First published in 1824 to great fanfare, Lord Byron's Don Juan is a comic reworking of the legend of the same name. In an amusing twist, Byron has Don Juan not as a womaniser, but as a man who easily falls prey to various seductresses. This single alteration gives Byron much opportunity for humour, being as Don Juan's plot is riddled with his affairs with many women.
At the opening of the text Byron famously mocks Robert Southey, a contemporary Romantic poet who held the esteemed title of Poet Laureate for three decades. The barbed verses mock and skewer what Byron viewed as inadequacies in his rival's form, which Byron himself liberally quotes and maligns.
On publication, Don Juan received a generally warm reception for its strident commitment to humour. Although the 'mock-epic' form had several precedents, Byron's efforts were praised for their creativity. Over the years the work would become recognised as one of the foremost achievements of Romantic-era poetry.

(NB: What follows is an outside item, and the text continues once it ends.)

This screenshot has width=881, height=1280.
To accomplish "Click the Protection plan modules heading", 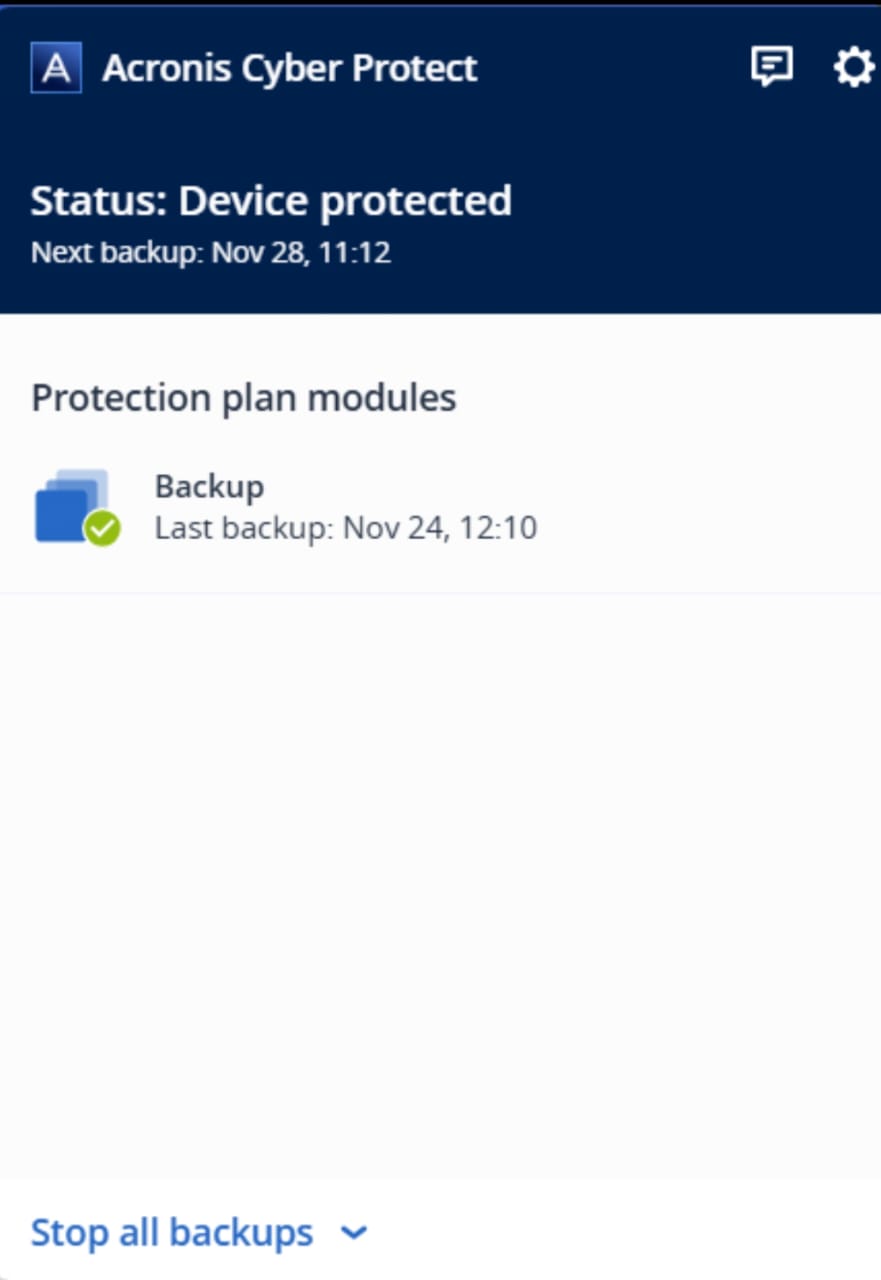I will pyautogui.click(x=244, y=398).
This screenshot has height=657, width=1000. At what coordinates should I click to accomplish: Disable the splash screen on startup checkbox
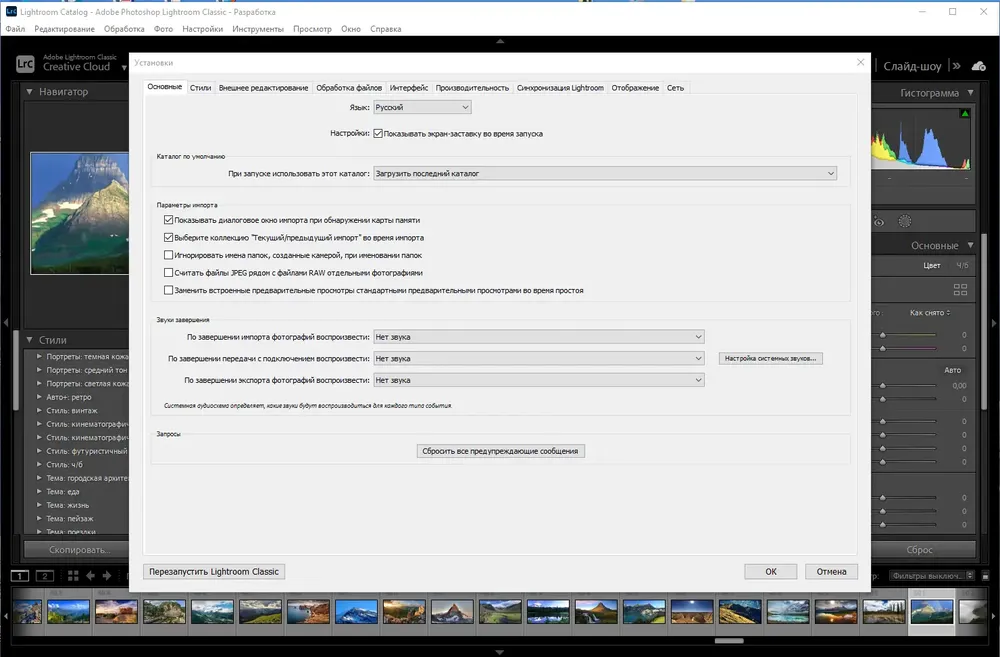(x=378, y=133)
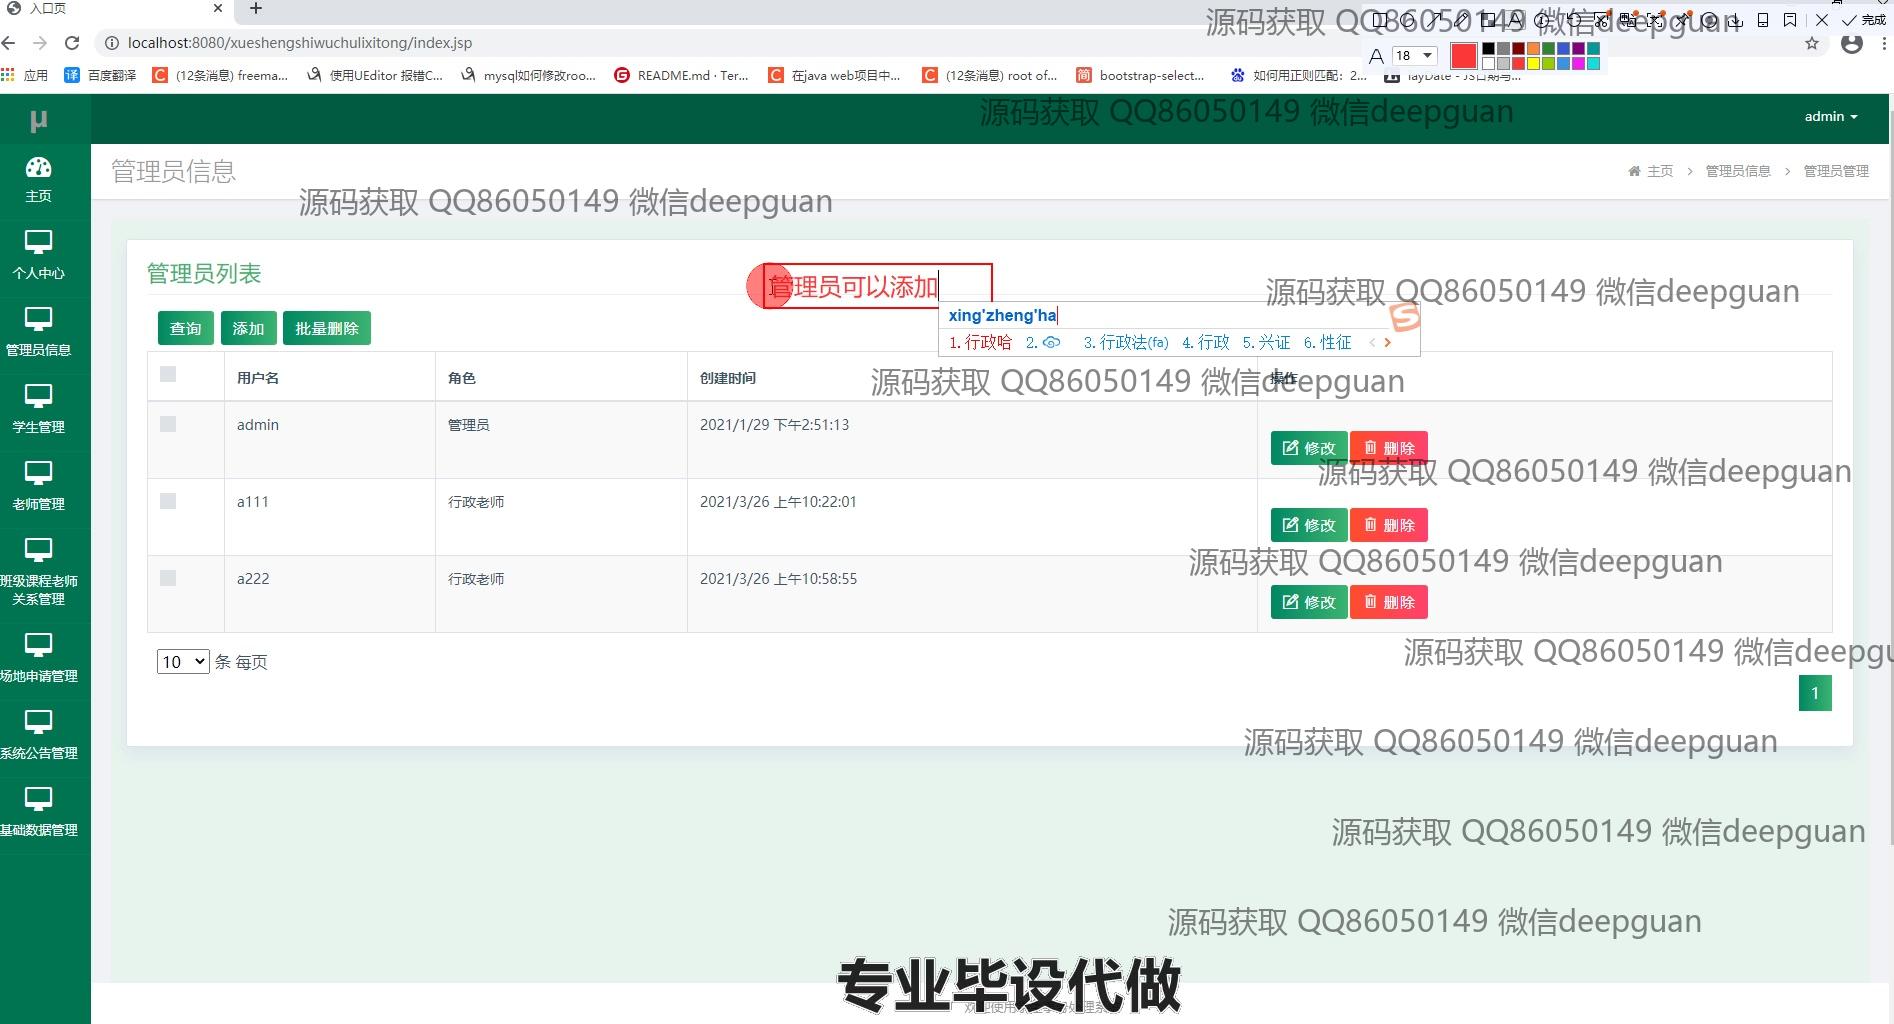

Don Juan was authored gradually over the course of several years, coinciding with many of Byron's own adventures and exploits around Europe and the Mediterranean. It is thought the changes of scenery and experience aided Byron in keeping the humour and plot fresh and varied. Although a famously fast writer, the seventeenth stanza of Don Juan was unfinished when Byron died in the spring of 1824, supporting the scholarly view that this epic work was incrementally expanded alongside many of the poet's other, shorter works of verse.